The focus of this paper is \(\beta _3\), which is the coefficient of the interaction between originality and centrality. Existing theory on the recognition heuristic suggests that \(\beta _3\) would be negative, as being original would lower the requirement of using a more central (recognizable) website for one’s post. Besides this mixed effects linear model, we also provide results for a fixed effects logit model in the Supplementary Materials Sections 2 and 3.

Hereafter, all coefficients of interest from our regressions are statistically significant with \(p < 0.01\)—unless otherwise stated. This is due to the size of our dataset. For this reason, rather than focusing on statistical significance, we focus on effect size. The “Methods” section below details how we collected the data, preprocessed the titles \(T_i\), estimated a title’s originality \(\mathcal {O}_{T_i}\) and a post’s centrality \(\mathcal {C}_{d_i}\), and for a justification of our choice of models.

Originality-centrality interaction: predicting getting noticed (RQ1)

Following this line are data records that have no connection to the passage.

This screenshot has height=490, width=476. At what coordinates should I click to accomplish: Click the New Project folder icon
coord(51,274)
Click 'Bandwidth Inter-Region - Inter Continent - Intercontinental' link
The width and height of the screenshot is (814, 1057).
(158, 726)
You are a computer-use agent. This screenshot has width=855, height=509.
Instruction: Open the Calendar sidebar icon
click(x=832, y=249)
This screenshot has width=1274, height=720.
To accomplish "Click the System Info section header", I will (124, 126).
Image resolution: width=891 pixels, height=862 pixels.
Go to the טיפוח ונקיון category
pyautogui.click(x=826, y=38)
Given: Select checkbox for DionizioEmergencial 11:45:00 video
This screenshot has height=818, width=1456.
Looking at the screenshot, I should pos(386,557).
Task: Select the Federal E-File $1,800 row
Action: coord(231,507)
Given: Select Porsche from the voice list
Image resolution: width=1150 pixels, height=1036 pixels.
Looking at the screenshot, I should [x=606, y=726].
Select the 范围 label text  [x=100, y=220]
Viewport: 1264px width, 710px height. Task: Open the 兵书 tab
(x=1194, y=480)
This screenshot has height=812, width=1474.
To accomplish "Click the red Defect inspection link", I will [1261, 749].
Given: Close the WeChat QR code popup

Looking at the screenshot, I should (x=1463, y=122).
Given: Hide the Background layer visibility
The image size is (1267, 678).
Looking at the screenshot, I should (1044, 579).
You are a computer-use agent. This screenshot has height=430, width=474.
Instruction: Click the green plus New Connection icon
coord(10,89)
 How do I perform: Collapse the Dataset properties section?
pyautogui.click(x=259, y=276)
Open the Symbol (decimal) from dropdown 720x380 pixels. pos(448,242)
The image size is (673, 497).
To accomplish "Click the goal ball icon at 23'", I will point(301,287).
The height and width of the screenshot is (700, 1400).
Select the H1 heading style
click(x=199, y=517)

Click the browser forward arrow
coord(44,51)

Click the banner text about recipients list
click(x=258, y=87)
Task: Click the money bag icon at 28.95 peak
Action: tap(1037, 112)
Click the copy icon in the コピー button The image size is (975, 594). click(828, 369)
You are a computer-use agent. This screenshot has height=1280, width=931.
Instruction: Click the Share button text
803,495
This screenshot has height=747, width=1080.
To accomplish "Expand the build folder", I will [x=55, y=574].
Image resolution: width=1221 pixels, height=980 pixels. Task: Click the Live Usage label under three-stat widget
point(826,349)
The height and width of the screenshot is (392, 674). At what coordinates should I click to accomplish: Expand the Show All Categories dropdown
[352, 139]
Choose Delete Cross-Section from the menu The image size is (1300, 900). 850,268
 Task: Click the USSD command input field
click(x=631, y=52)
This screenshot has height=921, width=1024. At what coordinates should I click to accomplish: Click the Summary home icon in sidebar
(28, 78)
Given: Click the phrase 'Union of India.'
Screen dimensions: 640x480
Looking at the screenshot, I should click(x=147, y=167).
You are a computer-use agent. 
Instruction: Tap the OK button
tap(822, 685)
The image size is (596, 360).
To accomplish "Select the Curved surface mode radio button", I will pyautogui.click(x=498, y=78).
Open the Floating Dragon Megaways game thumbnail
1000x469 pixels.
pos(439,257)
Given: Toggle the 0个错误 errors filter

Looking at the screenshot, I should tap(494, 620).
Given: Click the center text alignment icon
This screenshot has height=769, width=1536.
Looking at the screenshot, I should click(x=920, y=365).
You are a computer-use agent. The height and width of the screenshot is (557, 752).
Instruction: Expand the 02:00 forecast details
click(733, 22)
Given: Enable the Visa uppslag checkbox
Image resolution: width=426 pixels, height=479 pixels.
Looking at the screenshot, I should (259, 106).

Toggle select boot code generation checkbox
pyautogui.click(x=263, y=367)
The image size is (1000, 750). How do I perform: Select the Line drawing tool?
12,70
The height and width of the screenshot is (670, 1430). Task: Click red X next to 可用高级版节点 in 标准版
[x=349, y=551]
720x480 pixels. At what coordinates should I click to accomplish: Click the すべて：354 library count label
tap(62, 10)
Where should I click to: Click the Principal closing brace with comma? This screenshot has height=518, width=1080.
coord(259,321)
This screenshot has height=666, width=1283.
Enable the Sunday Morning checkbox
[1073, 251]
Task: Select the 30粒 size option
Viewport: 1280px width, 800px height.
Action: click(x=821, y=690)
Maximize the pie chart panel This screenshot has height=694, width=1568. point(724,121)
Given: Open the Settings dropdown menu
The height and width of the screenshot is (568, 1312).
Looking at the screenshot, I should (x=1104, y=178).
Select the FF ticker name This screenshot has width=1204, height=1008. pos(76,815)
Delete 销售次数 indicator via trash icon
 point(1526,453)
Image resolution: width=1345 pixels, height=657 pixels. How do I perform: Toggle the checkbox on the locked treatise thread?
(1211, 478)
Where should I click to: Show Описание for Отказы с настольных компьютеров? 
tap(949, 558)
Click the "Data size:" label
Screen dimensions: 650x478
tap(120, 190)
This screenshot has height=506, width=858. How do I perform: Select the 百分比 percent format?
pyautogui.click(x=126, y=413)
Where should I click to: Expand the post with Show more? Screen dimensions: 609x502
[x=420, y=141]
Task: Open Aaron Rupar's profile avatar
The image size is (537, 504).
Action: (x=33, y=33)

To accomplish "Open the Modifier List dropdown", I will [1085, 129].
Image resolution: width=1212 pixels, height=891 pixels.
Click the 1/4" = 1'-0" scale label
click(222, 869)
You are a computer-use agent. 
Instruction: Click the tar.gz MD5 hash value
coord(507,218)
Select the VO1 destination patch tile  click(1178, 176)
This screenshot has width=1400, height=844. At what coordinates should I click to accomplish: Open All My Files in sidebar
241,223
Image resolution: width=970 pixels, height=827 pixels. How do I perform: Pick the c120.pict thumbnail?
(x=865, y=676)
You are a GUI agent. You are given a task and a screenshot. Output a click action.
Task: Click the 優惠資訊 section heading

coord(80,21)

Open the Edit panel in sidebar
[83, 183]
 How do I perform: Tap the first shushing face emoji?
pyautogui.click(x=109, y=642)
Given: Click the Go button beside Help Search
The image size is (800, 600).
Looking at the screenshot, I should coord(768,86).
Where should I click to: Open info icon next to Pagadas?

Figure 1a shows on the y axis the probability of getting one upvote or more. These probabilities are estimated for an “example” post: one made at midnight on Friday in the subreddit r/videos with a post title of length 8—the median title length. We then set website centrality \(\mathcal {C}_d\) to high, medium, or low—using the third, second, and first quartile value. Then, we predict \(p(>1)\) for growing values of originality \(\mathcal {O}_T\). Note that the quantities of interest (namely, the slopes of originality for different levels of centrality) are the same no matter what time, day, subreddit, and post length we choose for the “example” post.

Figure 1
figure 1

The interaction effect between originality and centrality. Originality on the x axis, centrality (“Cen” in the legend) is the darkness of the line, success on the y axis. (a) Probability of getting at least one upvote (\(p(>1)\)) in red; (b) probability of being in the top 10% scoring posts in a day (\(p(>10\%)\)) in blue.

We see that \(\beta _3\) from Eq. (1) is negative, which means that as centrality goes up, originality matters less—and vice versa. Being original is actually detrimental if you use a central website: going from the minimum to maximum originality found in the data, the probability of getting an upvote declines from 19.2 to \(16.3\%\). Instead, for a non-central website, the probability goes up from 11.1 to \(16.5\%\).

Therefore, the answer to our first research question is yes: originality interacts with centrality to predict which posts get noticed. The more central the website is, the less originality helps. In other words, the recognition heuristic (triggered by a central website “brand name”) seems to matter somewhat for unoriginal posts, but not for original ones. More importantly, this is true for every way we measure originality, centrality and success—see Supplementary Materials Sections 2 and 3. Supplementary Tables 16 report coefficients and significance levels, and show that the basic results hold in a fixed effects logit model.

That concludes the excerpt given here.